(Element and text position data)
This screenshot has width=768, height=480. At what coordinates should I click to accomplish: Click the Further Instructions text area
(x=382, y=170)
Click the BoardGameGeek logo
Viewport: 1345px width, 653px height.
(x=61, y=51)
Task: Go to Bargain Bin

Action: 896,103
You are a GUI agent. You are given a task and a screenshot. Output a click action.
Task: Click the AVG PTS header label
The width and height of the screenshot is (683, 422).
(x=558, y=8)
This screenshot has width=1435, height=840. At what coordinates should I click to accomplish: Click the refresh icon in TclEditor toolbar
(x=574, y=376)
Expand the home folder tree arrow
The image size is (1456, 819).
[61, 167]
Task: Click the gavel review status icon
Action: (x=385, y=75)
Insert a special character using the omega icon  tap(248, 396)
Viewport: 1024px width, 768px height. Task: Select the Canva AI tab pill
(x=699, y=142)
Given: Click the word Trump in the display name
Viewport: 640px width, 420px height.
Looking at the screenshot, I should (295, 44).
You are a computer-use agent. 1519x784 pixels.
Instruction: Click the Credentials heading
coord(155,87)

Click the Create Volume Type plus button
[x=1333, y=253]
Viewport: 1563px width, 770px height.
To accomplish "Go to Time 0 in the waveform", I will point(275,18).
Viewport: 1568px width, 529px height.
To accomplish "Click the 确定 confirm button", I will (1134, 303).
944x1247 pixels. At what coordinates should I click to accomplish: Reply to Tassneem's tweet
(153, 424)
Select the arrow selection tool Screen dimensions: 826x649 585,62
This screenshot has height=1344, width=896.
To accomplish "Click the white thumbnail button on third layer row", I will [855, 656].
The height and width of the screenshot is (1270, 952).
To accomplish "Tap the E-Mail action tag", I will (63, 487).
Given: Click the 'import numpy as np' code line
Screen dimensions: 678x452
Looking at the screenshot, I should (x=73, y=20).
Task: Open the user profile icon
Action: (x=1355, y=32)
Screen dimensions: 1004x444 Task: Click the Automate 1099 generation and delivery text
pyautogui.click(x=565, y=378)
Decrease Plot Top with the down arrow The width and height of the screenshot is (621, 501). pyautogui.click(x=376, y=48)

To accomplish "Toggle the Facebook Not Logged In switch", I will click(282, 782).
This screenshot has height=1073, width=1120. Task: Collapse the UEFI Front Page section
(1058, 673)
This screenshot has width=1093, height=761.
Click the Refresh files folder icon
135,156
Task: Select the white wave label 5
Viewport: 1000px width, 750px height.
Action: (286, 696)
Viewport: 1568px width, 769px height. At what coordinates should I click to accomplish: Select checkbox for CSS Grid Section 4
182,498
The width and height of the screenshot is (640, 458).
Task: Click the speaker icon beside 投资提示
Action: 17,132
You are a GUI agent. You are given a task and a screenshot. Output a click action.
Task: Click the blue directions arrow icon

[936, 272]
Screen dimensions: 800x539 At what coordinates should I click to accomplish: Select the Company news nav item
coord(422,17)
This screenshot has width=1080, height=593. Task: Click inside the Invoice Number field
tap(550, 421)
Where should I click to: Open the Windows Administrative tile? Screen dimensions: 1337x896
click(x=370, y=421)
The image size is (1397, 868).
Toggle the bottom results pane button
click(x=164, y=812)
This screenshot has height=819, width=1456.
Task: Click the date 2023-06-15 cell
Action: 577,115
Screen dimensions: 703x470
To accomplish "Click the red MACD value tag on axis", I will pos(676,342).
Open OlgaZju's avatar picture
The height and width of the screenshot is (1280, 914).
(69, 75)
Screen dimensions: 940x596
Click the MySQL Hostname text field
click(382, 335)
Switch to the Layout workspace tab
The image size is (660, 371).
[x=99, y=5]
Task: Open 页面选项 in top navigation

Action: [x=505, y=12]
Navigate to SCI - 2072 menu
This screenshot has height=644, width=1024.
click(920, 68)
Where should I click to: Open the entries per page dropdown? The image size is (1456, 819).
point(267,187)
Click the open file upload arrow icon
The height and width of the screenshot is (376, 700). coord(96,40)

TASK DESCRIPTION:
Copy out all of the material above word for word, keeping every line as it appears.

FINISHED ANSWER:
This screenshot has width=768, height=480. At what coordinates should I click to accomplish: Click the Further Instructions text area
(x=382, y=170)
Click the BoardGameGeek logo
Viewport: 1345px width, 653px height.
(x=61, y=51)
Task: Go to Bargain Bin

Action: 896,103
You are a GUI agent. You are given a task and a screenshot. Output a click action.
Task: Click the AVG PTS header label
The width and height of the screenshot is (683, 422).
(x=558, y=8)
This screenshot has width=1435, height=840. At what coordinates should I click to accomplish: Click the refresh icon in TclEditor toolbar
(x=574, y=376)
Expand the home folder tree arrow
The image size is (1456, 819).
[61, 167]
Task: Click the gavel review status icon
Action: (x=385, y=75)
Insert a special character using the omega icon  tap(248, 396)
Viewport: 1024px width, 768px height. Task: Select the Canva AI tab pill
(x=699, y=142)
Given: Click the word Trump in the display name
Viewport: 640px width, 420px height.
Looking at the screenshot, I should (295, 44).
You are a computer-use agent. 1519x784 pixels.
Instruction: Click the Credentials heading
coord(155,87)

Click the Create Volume Type plus button
[x=1333, y=253]
Viewport: 1563px width, 770px height.
To accomplish "Go to Time 0 in the waveform", I will point(275,18).
Viewport: 1568px width, 529px height.
To accomplish "Click the 确定 confirm button", I will (1134, 303).
944x1247 pixels. At what coordinates should I click to accomplish: Reply to Tassneem's tweet
(153, 424)
Select the arrow selection tool Screen dimensions: 826x649 585,62
This screenshot has height=1344, width=896.
To accomplish "Click the white thumbnail button on third layer row", I will [855, 656].
The height and width of the screenshot is (1270, 952).
To accomplish "Tap the E-Mail action tag", I will (63, 487).
Given: Click the 'import numpy as np' code line
Screen dimensions: 678x452
Looking at the screenshot, I should (x=73, y=20).
Task: Open the user profile icon
Action: (x=1355, y=32)
Screen dimensions: 1004x444 Task: Click the Automate 1099 generation and delivery text
pyautogui.click(x=565, y=378)
Decrease Plot Top with the down arrow The width and height of the screenshot is (621, 501). pyautogui.click(x=376, y=48)

To accomplish "Toggle the Facebook Not Logged In switch", I will click(282, 782).
This screenshot has height=1073, width=1120. Task: Collapse the UEFI Front Page section
(1058, 673)
This screenshot has width=1093, height=761.
Click the Refresh files folder icon
135,156
Task: Select the white wave label 5
Viewport: 1000px width, 750px height.
Action: (286, 696)
Viewport: 1568px width, 769px height. At what coordinates should I click to accomplish: Select checkbox for CSS Grid Section 4
182,498
The width and height of the screenshot is (640, 458).
Task: Click the speaker icon beside 投资提示
Action: 17,132
You are a GUI agent. You are given a task and a screenshot. Output a click action.
Task: Click the blue directions arrow icon

[936, 272]
Screen dimensions: 800x539 At what coordinates should I click to accomplish: Select the Company news nav item
coord(422,17)
This screenshot has width=1080, height=593. Task: Click inside the Invoice Number field
tap(550, 421)
Where should I click to: Open the Windows Administrative tile? Screen dimensions: 1337x896
click(x=370, y=421)
The image size is (1397, 868).
Toggle the bottom results pane button
click(x=164, y=812)
This screenshot has height=819, width=1456.
Task: Click the date 2023-06-15 cell
Action: 577,115
Screen dimensions: 703x470
To accomplish "Click the red MACD value tag on axis", I will pos(676,342).
Open OlgaZju's avatar picture
The height and width of the screenshot is (1280, 914).
(69, 75)
Screen dimensions: 940x596
Click the MySQL Hostname text field
click(382, 335)
Switch to the Layout workspace tab
The image size is (660, 371).
[x=99, y=5]
Task: Open 页面选项 in top navigation

Action: [x=505, y=12]
Navigate to SCI - 2072 menu
This screenshot has height=644, width=1024.
click(920, 68)
Where should I click to: Open the entries per page dropdown? The image size is (1456, 819).
point(267,187)
Click the open file upload arrow icon
The height and width of the screenshot is (376, 700). coord(96,40)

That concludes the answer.